Seattle’s idle players and coaches were scattered across the country and perhaps beyond for their bye weekend. Right guard D.J. Fluker, for instance, was lovin’ bye life in Hawaii.
Russell Wilson was “putting in work” with his “teammate.”
Meanwhile, in Santa Clara, California, the NFC West-leading San Francisco 49ers were falling behind 16-0 at home to last-place Arizona. It looked like a full hangover from San Francisco’s loss to the Seahawks six days earlier, which was the Niners’ first loss this season.
Turned out, it was only a temporary San Francisco lull.
The Niners scored 17 consecutive points to take the lead. Then after a back-and-forth second half that included two red-zone interceptions by Jimmy Garoppolo when the Cardinals took away the Niners’ running game, San Francisco used Garoppolo’s career day passing to rally to a 36-26 victory.
So instead of being the West leader and third seed in the NFC playoff standings with six games remaining, the Seahawks (8-2) returned to practice Monday for Sunday’s game at Philadelphia still one game behind San Francisco (9-1) for the division lead.
“Everybody gets their rest and gets healthier and come back raring to go and go charging down the final line of this season,” Seahawks coach Pete Carroll said.
“The finishing mode is kicking in right now. We’ve got to do a good job of everybody rallying and rising to the occasion.”
The 49ers host the 8-2 Green Bay Packers Sunday night in a game NBC and the NFL swapped into prime time to replace Seahawks-Eagles. That original Sunday night game in Philadelphia is now a 10 a.m. kickoff Sunday.
Seattle currently is the fifth of six playoff seeds, the top of two wild cards.

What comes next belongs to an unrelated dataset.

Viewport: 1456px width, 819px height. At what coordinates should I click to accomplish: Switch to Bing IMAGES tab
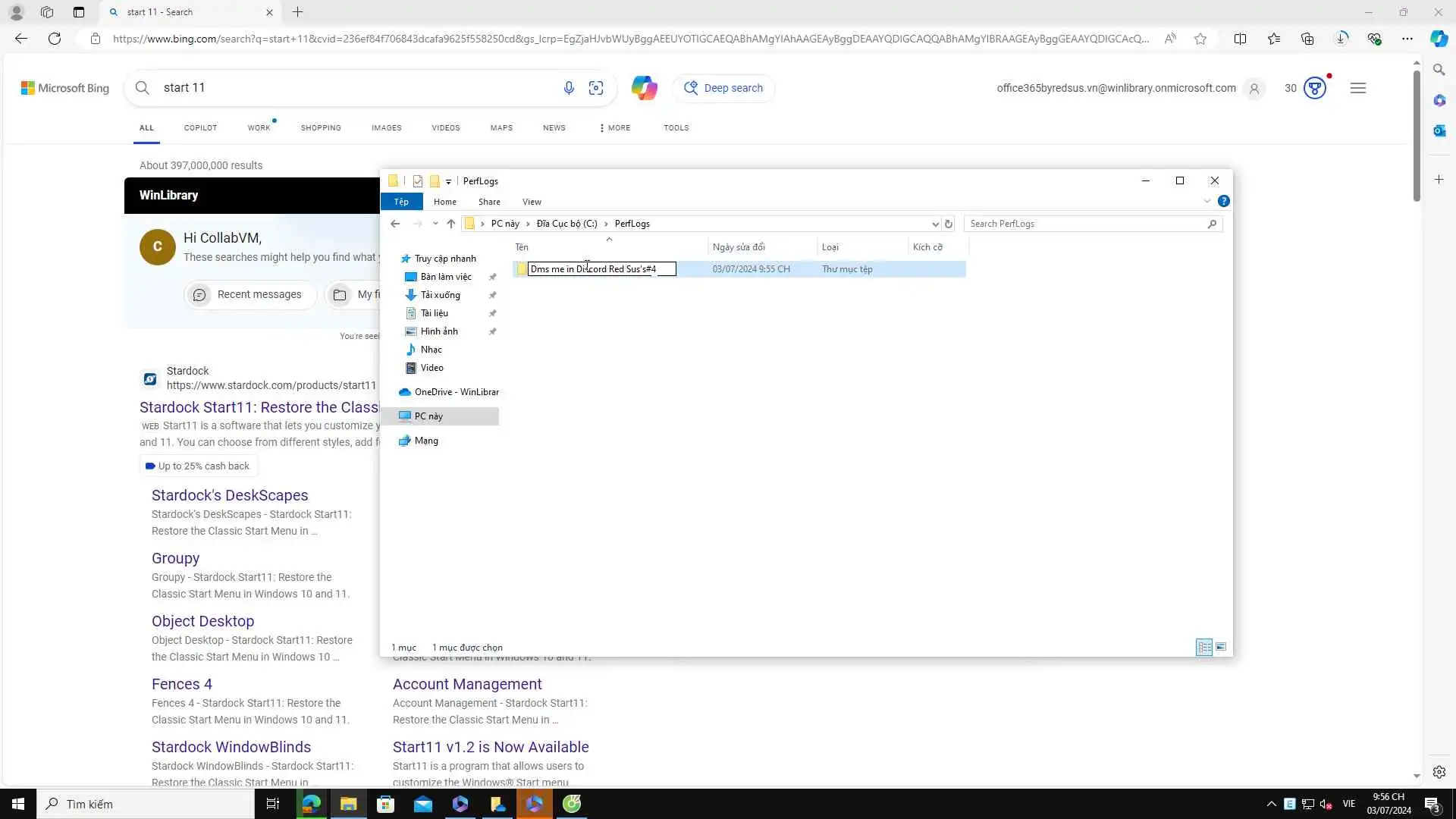point(386,127)
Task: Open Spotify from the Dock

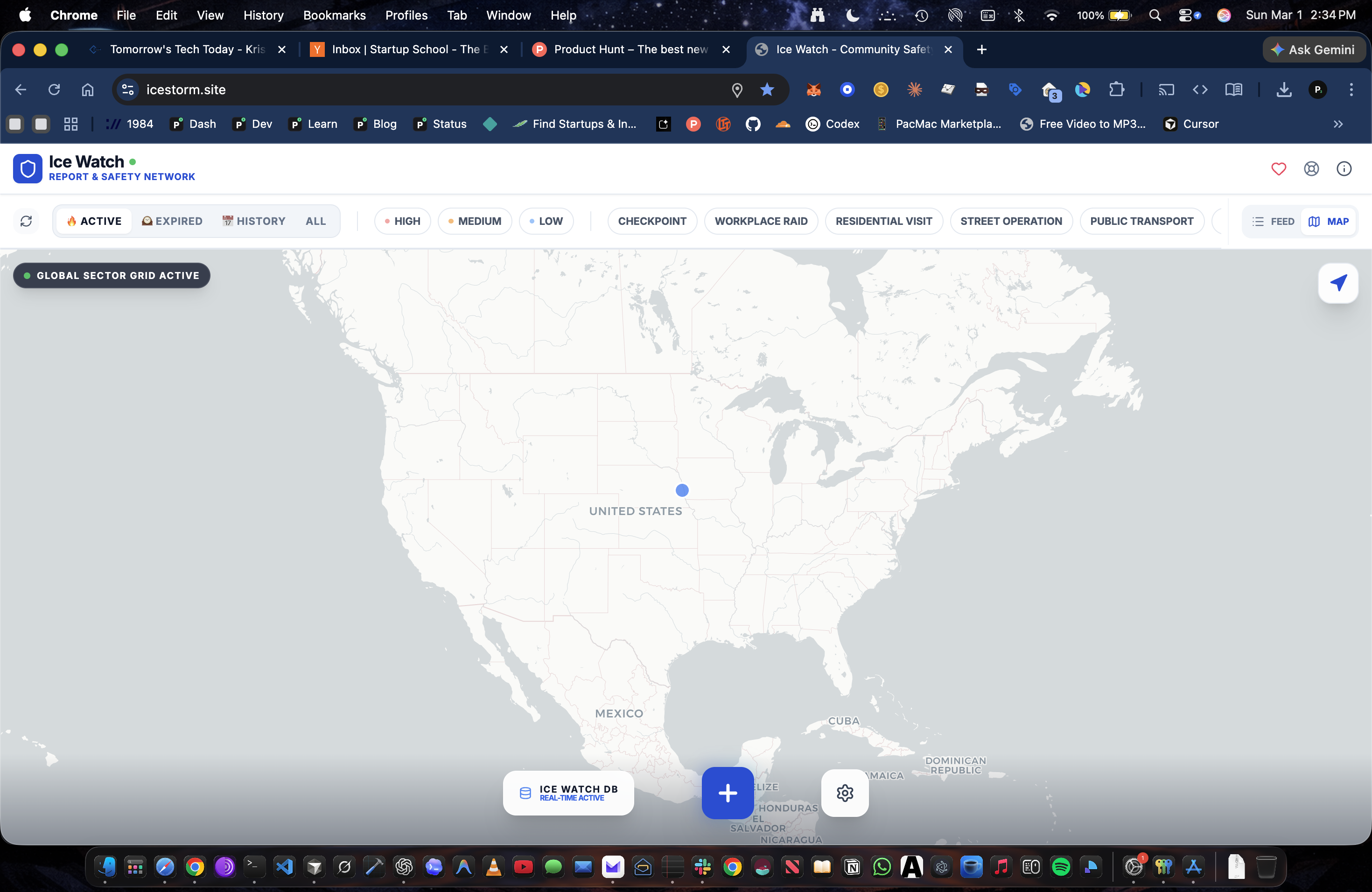Action: (1061, 868)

The sixth playoff seed is Minnesota (8-3). The Seahawks and Vikings play in two weeks, Dec. 2 in a Monday night game in Seattle.
The Seahawks are two games plus a head-to-head win ahead of the Los Angeles Rams. The Rams are the NFC’s seventh-place team, one spot out of the playoffs at the moment.

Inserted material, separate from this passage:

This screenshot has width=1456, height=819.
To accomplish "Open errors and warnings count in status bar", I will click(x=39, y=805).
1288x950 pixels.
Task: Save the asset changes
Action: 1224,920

The Eagles are 5-5, three games back in the wild-card race but just one game out of first place in the NFC East. They blew an early 10-0 lead at home against New England on Sunday and lost 17-10.
The Athletic’s Sheil Kapadia pointed out the Eagles’ last 10 drives Sunday were seven punts, a fumble, a turnover on downs and a failed Hail Mary pass on the game’s final play. Philadelphia’s offense averaged 3.86 yards per play against New England. That’s the lowest average in any game that Carson Wentz has started at quarterback for the Eagles.

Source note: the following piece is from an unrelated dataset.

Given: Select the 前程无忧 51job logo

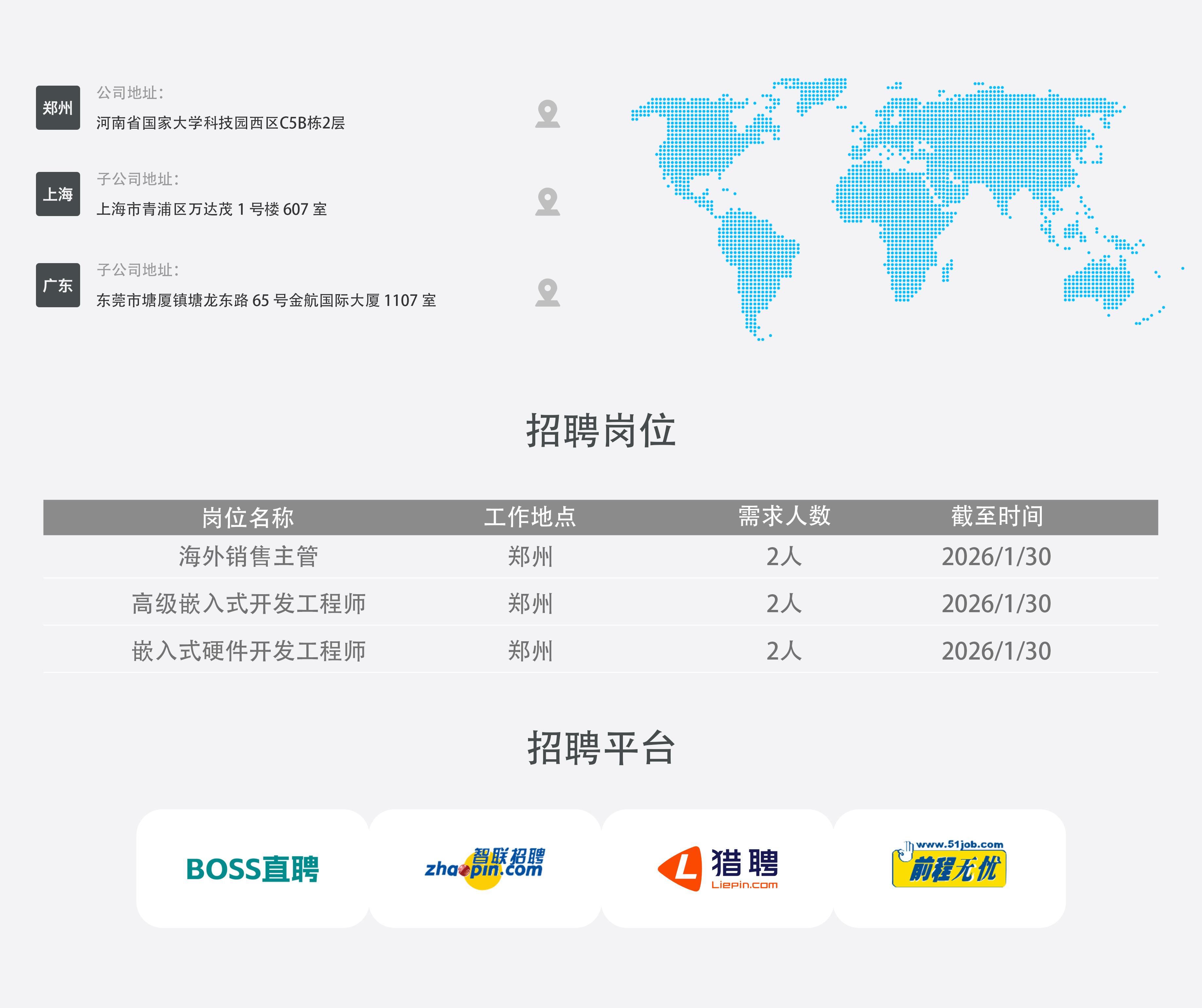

Philadelphia was missing its top two wide receivers and starting running back Jordan Howard to injuries.
The Seahawks are expecting something of a remarkable return from injury Sunday against the Eagles.
Top wide receiver Tyler Lockett maximized his week off, and is likely to continue to rest his badly bruised shin from the 49ers game well into this week of practices. Lockett spent two nights in a Bay Area hospital last week while doctors eliminated the possibility of dangerous compartment issues in his lower leg. He returned home Wednesday, on the private plane of Seahawks chair Jody Allen.
The Seahawks believe Lockett will play against Philadelphia.
“Our people think he’s going to be fine to play,” Carroll said Tuesday. “He’ll need the rest of this week to make sure everything goes away.”